Supermoons...come again?

The supermoon of March 19, 2011 (right), compared to a more average moon of December 20, 2010 (left), as viewed from Earth

What is the deal with SuperMoons?

Let’s go to Wikipedia

A supermoon is the coincidence of a full moon or a new moon with the closest approach the Moon makes to the Earth on its elliptical orbit, resulting in the largest apparent size of the lunar disk as seen from Earth. The technical name is the perigee-syzygy of the Earth-Moon-Sun system.

What do Astronomers say?
The term supermoon is not used within the astronomical community, which use the term perigee-syzygy or perigee full/new moon.[10] Perigee is the point at which the Moon is closest in its orbit to the Earth, and syzygy is when the Earth, the Moon and the Sun are aligned, which happens at every full or new moon.

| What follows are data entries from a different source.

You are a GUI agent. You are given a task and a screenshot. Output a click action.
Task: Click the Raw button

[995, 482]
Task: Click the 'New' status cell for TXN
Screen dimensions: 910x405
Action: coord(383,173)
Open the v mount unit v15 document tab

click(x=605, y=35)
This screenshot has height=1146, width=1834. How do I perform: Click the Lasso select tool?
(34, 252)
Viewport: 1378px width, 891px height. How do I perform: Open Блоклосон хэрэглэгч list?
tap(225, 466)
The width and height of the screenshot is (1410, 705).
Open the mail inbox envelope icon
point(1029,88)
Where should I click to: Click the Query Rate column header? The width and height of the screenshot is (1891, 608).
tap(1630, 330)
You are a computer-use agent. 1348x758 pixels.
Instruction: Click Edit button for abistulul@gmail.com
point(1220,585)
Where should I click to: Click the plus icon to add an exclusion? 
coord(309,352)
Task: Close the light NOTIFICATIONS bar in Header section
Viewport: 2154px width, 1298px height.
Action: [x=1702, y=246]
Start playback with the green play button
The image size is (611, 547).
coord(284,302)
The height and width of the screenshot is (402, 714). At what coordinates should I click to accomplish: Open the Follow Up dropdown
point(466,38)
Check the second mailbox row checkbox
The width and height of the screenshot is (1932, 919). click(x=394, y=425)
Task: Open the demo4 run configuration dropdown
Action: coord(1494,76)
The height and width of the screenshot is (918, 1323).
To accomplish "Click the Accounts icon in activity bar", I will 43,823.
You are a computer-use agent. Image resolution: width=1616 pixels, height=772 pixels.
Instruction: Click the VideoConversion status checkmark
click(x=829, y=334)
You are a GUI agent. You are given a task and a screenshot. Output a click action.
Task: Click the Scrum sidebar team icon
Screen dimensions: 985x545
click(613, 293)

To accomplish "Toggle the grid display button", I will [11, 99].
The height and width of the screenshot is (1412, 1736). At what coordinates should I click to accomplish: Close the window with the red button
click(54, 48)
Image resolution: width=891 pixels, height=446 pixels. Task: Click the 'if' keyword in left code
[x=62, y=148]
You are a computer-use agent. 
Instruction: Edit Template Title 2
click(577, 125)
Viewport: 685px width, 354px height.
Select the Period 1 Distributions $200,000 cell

Hence, a Supermoon can be regarded as a combination of the two, although they do not perfectly coincide each time.

What about astrologers?
Richard Nolle was the astrologer who actually coined the term “Supermoon.”   And thus probably the reason why astronomers don’t like to use the term since their hard on against astrology is legendary.  Anyway, you can find the list of Supermoons on Richard Nolle’s site  HERE.    And here is his FB page 

I am intrigued by Nolle and other astrologers who track natural disasters and if you do a search you will find  several who tie large Earthquakes, volcanoes and tsunamis (2004 Tsunami) near a SuperMoon.

By the way, here’s an interesting discussion on Moon Quakes caused by the gravitational pull of Earth. How hard is it to think of the opposite? Would not the Moon pull on Earth?


Seismic activity or not, it can be a loaded Moon.  Emotional, hard headed, volatile, it all depends on the other aspects but my opinion is it is a full moon with a wee bit of steroids.